The vagina is colonized by Gram-positive rod-shaped bacteria of the genus Lactobacillus . They are beneficial because they produce lactic acid, which reduces the ambient pH and possibly protects from infection by Candida and other pathogens. Lactobacilli metabolize the glycogen contained within exfoliated squamous cells. The resulting cellular pattern, commonly seen during the second (luteal) phase of the menstrual cycle, is known as cytolysis —bare intermediate cell nuclei, fragments of squamous cytoplasm, and abundant bacterial rods ( Fig. 1.18 ). Cytolysis can interfere with one’s ability to evaluate the nuclear-to-cytoplasmic ratio, an important criterion in grading SILs.

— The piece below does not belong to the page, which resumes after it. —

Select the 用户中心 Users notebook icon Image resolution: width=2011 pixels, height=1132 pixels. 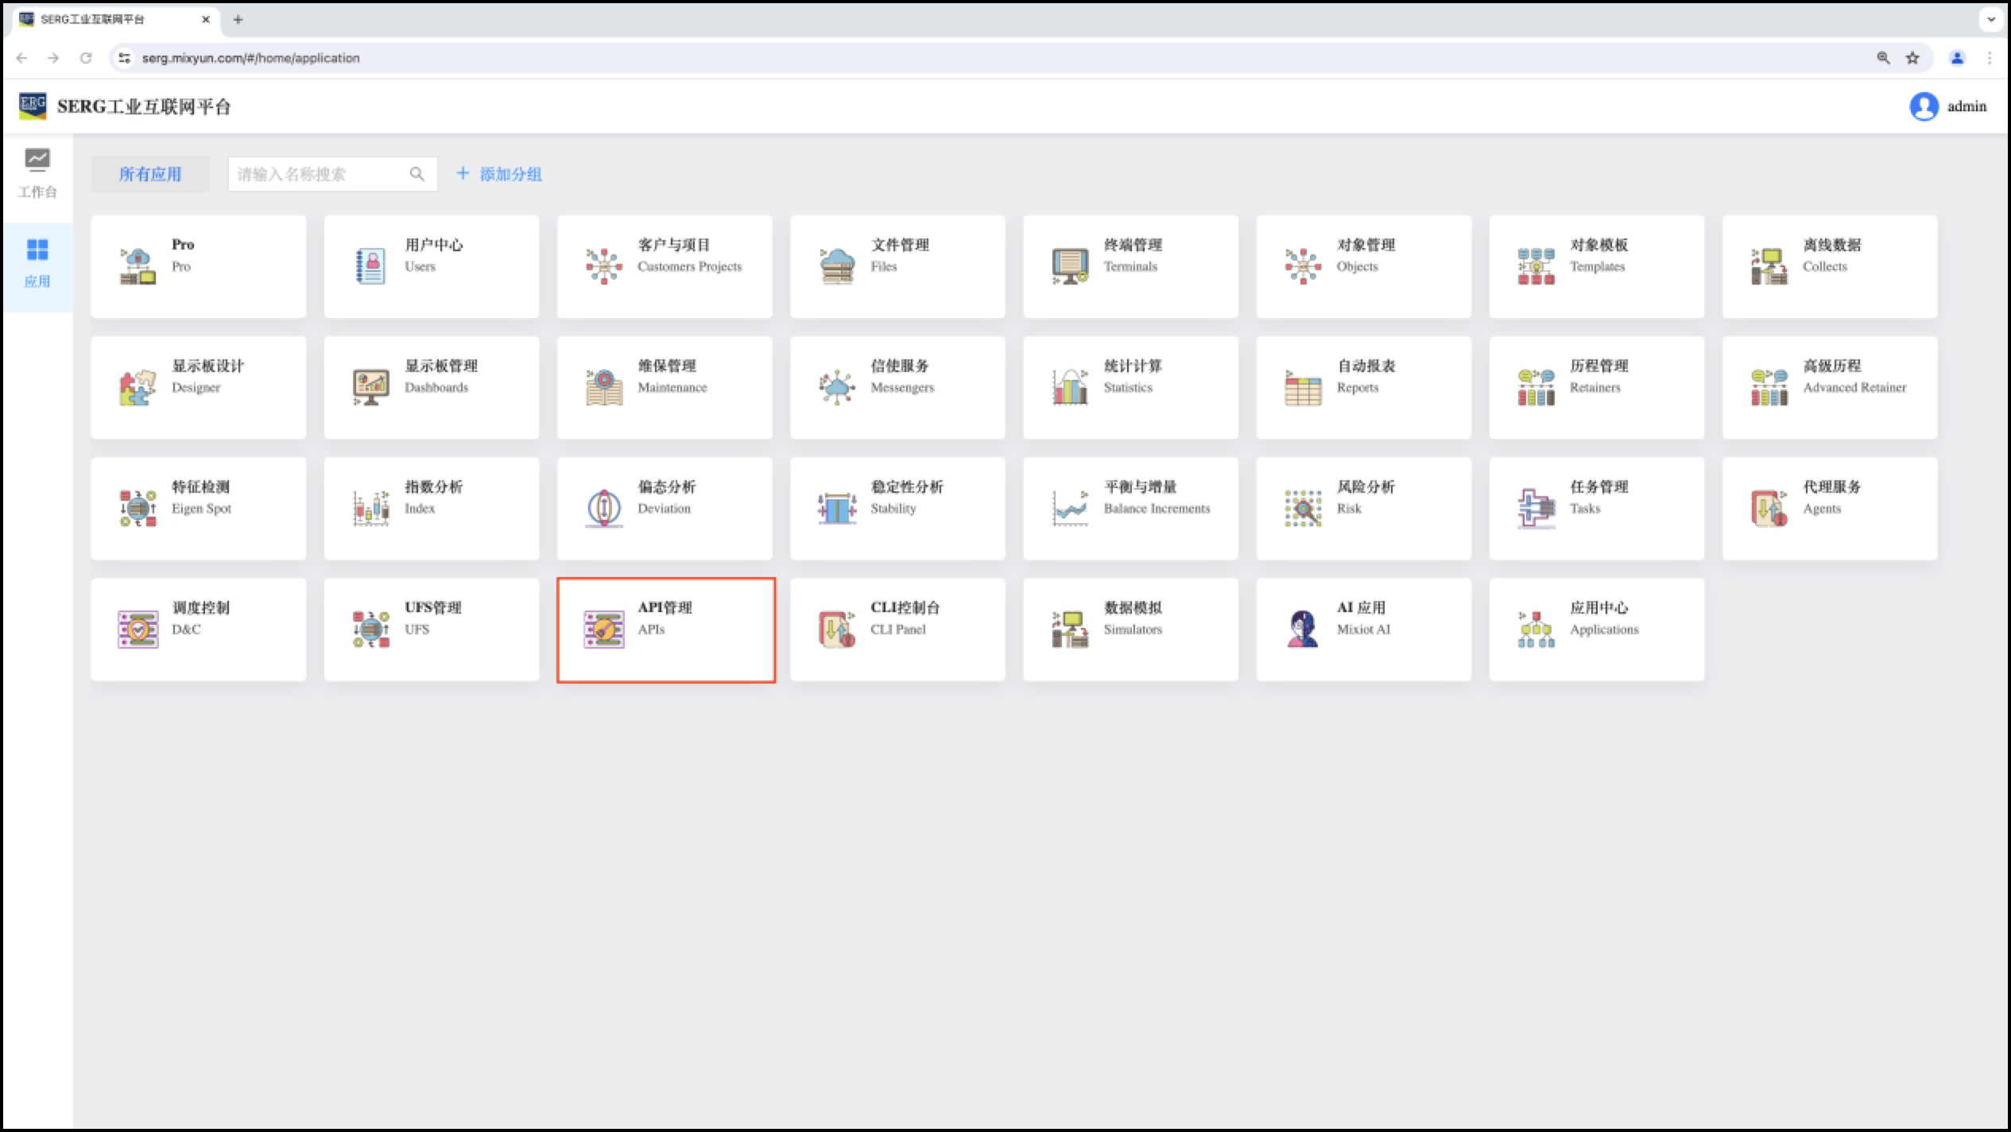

Artifacts and Contaminants

Artifacts and specimen contaminants such as trichomes are illustrated in Fig. 1.19 . For laboratories that use the ThinPrep method, one of the most commonly encountered artifacts happens when the sample is contaminated by a lubricant, gel, or vaginal medication containing carbomers or Carbopol polymers ( Fig. 1.19B ). These interfere with cellular deposition during slide preparation, resulting in an unsatisfactory slide. A note in the report can be helpful, for example:

NOTE: This sample appears to be unsatisfactory due to the presence of an obscuring material, possibly lubricant. Nonapproved lubricants, and some gels or medications, may contain ingredients that interfere with Pap slide preparation (notably carbomers and Carbopol polymers). Of note, disposable specula may be precoated with interfering lubricants. In all cases, lubricant should be used sparingly when obtaining a Pap. For more information, please contact the Cytology Laboratory.

“String of pearls” is the descriptive name given to an uncommon but striking artifact seen with ThinPrep Pap tests: a long string with bulbous excrescences ( Fig. 1.19C ). The cause is unclear, but it might represent a tight coil of mucus. Although originally described in a case report from a postmenopausal woman, they can be seen at any age.